Wm. King, of the Birkett Mill, has been unable to work from some time because of an accident. While driving a nail, it flew, striking the left eyeball. For a time he could not see, and it was feared he had lost the sight of that eye. To add to the trouble, he caught cold and inflammation resulted. However, he will not lose the use of the eye, although he suffers greatly.
75 Years Ago
Jan. 10, 1946
Award of a medal to A. F. Ostrowski, Henry Street, has been announced following a rescue made by Mr. Ostrowski during a fire at 104 Henry Street on Wednesday, Jan. 2. "She was frightened by smoke and water pouring over her and I had to carry her out in my arms," relates Mr. Ostrowski, who found the victim as he guided firemen to the basement of the house, occupied by Mr. and Mrs. Louis McCarty. The victim was a black and white cocker spaniel.

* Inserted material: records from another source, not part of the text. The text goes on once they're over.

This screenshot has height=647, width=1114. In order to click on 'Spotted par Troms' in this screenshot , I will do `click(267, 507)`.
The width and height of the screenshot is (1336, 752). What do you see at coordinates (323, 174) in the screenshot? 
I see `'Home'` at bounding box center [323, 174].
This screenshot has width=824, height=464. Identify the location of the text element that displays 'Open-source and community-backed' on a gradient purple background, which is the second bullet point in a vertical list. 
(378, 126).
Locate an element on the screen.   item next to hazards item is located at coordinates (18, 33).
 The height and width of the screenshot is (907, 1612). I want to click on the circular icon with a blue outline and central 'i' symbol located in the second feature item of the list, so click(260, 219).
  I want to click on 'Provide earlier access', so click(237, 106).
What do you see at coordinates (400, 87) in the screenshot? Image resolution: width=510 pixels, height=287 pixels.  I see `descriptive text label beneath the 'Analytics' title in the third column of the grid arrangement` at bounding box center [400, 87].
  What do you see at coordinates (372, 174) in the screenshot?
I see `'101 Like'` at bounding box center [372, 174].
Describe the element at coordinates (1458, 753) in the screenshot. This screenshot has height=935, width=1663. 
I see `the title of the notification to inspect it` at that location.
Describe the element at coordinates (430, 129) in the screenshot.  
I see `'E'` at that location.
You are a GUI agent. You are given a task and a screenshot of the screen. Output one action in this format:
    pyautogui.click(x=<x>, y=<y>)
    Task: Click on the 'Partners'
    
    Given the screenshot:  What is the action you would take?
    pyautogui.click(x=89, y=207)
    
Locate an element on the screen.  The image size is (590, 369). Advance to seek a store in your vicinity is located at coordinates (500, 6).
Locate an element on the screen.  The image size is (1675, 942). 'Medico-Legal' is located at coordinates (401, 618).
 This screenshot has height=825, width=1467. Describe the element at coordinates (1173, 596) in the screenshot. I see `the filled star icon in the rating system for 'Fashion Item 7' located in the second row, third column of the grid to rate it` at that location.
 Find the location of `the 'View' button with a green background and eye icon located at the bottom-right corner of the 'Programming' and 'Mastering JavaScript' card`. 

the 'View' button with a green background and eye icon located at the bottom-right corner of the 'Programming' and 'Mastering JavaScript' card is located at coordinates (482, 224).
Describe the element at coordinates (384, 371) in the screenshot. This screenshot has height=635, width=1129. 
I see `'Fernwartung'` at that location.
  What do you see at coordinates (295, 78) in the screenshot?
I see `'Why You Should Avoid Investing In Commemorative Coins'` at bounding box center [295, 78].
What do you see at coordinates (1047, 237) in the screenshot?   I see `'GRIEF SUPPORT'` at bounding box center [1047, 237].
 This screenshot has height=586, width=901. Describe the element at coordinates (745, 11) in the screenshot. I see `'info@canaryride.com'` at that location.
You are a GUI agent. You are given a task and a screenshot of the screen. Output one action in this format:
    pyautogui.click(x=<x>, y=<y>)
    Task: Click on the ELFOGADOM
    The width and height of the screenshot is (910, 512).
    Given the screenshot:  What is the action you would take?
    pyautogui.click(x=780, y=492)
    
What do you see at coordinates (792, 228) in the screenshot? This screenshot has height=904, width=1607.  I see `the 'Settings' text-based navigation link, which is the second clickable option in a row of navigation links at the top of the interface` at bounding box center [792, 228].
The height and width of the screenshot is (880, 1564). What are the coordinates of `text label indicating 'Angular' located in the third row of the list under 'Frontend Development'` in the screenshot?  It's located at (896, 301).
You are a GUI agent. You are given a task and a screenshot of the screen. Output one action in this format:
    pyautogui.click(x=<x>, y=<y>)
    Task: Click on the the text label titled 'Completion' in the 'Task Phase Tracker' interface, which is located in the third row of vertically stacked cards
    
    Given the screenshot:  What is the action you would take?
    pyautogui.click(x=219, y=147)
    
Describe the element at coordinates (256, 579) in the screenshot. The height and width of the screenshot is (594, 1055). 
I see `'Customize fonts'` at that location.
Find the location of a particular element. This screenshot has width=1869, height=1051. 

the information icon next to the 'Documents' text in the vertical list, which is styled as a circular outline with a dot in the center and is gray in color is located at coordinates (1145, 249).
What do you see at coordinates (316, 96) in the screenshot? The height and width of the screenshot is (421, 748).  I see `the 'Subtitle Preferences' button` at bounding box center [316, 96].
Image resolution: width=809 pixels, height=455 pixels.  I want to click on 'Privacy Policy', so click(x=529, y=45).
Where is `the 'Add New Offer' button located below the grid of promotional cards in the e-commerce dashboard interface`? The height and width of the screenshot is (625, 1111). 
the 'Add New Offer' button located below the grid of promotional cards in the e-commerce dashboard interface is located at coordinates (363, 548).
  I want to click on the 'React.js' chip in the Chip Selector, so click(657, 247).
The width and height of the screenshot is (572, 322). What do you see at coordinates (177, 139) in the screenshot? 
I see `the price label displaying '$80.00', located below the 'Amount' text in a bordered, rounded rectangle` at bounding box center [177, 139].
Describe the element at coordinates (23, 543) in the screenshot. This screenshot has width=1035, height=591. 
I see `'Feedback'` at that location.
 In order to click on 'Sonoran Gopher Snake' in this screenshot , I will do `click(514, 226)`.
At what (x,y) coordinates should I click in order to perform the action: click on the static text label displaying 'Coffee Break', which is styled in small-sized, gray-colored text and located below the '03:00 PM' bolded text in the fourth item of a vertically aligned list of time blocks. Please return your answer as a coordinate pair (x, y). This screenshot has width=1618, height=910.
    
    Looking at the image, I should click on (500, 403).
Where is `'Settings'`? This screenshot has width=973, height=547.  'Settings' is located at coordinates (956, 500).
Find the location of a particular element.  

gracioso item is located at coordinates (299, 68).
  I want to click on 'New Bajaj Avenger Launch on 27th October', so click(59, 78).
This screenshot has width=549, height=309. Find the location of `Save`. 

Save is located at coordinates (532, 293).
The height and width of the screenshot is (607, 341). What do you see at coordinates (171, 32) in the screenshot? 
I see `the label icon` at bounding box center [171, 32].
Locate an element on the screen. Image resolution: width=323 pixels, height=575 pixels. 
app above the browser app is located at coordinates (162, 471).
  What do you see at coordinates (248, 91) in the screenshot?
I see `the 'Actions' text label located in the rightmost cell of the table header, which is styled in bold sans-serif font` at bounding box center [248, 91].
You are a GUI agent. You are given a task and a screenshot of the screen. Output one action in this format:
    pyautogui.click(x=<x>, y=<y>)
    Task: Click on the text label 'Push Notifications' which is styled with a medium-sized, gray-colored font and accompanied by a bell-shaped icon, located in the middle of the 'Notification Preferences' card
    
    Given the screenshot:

A Mynderse quint from Seneca Falls managed to defeat Penn Yan Academy by a narrow margin here Friday night 34 to 33. With two seconds remaining in the final quarter, Penn Yan had a last chance to knot the score when a personal foul was committed. However, the Orange and Blue failed to tally. Dundee Central School's basketball five nosed out Odessa Central 35 to 31 in a thrilling hard-fought league contest on the Odessa court Friday evening. Pat Sullivan and John DeMunn led the Dundee attack with 11 and 9 points with Sebring, Chadwick, and Woodard outstanding on the defense.
The State Police desire to cooperate with and assist returning veterans who are bringing foreign firearms into this country which they value very highly, but, under Section 1897 of the penal law, they cannot be possessed or carried in New York State without a license. If a veteran should come to any State Police station and request that the State Police take custody of this souvenir weapon until he can secure a permit, the weapon will be accepted and a receipt given stating the make, type, calibre and serial number of the gun concerned.
50 Years Ago
Jan. 14, 1971
Penn Yan Boats will display seven models of boats varying in size from 18' to 26' during the National Boat Show held in New York City, Jan. 20-31. This show, largest of its kind in the east, will have on display over 450 boats covering approximately five acres of floor space. Featured again this year will be the Tunnel Drive T/M hull concept on which the U.S. Patent office recently issues Pat. 3,515,087. Penn Yan's line for 1971 consists of 21 models in eight sizes.
It was a week of close games for two of the three area high schools as local teams started on their league schedules following the holiday break. For the Penn Yan Mustangs, the narrow margin was as good as a 50-point win since it spelled the difference in a 47-46 victory of the Orange and Blue, marking their first win of the campaign in seven outings. Coming on the short end of a 1 point decision was the Marcus Whitman cagers who were edged 52-51 in a dilly of a battle with the Blue Devils of Seneca Falls. The Penn Yan girls' Tri-County basketball team started off the new year right with two wins. They traveled to Waterloo Jan. 4 and to Geneva Jan. 7. The girls scored 34 points against Waterloo. Robin Lane-15; Jackie McMichael-7; Mary Stte-7; and Deb Chidsey-5. The score of the Geneva game was 50 to 15. The team's record now is three wins and 1 loss.